While switching channels on my 501 the channel banner said remote battery low where the time left is usually listed.

Well figured it was some sort of bug or something. But I got out my trusty VOM and checked the batteries in my remote and sure nuff they were low. So I put in new batteries and the battery low warning went away!! Thanks Dish. Nice feature!!!


----------



## Mark Holtz (Mar 23, 2002)

I think this was introduced in P154 of the firmware. 

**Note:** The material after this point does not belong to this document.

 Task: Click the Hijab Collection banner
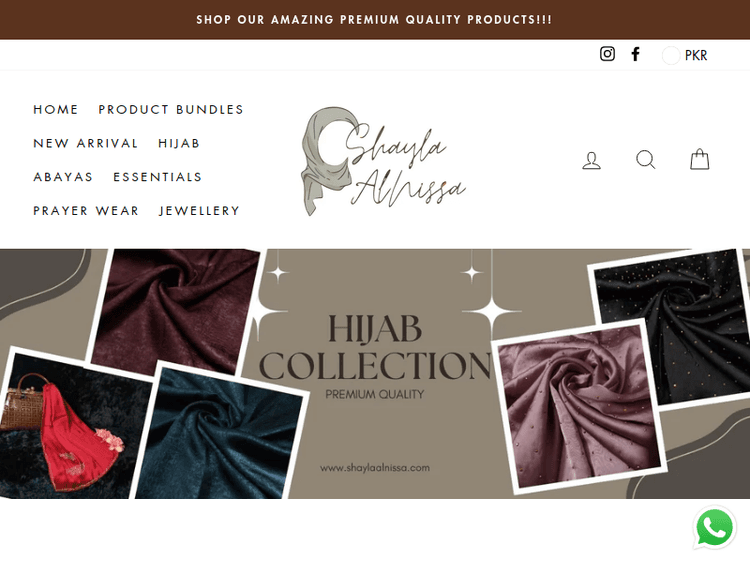375,374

Now, if only they could design a feature where I could press a button on the receiver and my remote control beeps indicating it's location.


----------



## Jacob S (Apr 14, 2002)

That would be a very nice feature to be added. Does the 721 do this as well? What about the other dishpro and nondishpro receivers? Do they do this as well? Is it possible to add this feature on most of the other receivers or just some and if so on which ones?


----------



## TerryC (Jul 18, 2002)

I've been through a few battery changes since this was introduced. I've never seen this warning.


----------



## DDRio (Mar 25, 2002)

This was introduced with P139.


----------



## DarrellP (Apr 24, 2002)

I bought mine with V 118 & that feature was listed in the Owners Manual.


----------



## Jacob S (Apr 14, 2002)

Never saw this myself either. Had the batteries wear down and still not see it.


----------



## Guest (Sep 4, 2002)

Same here. The batteries on my 501 remote are almost dead and I haven't noticed it. Typical E* software...


----------



## TerryC (Jul 18, 2002)

Jacob, I had to replace the batteries in my 721 last night. I saw no warning. Of course this doesn't mean it shouldn't have been there.


----------



## SParker (Apr 27, 2002)

Already!!!!!!!!! Jumping Jimminies!!!!



> _Originally posted by TerryC _
> *Jacob, I had to replace the batteries in my 721 last night. I saw no warning. Of course this doesn't mean it shouldn't have been there. *


----------



## cnsf (Jun 6, 2002)

Maybe they could integrate it with x10 so it could flash me when I'm low on beer too.....

:lol:

It is a nice feature though, can't wait to have my batteries die.....


----------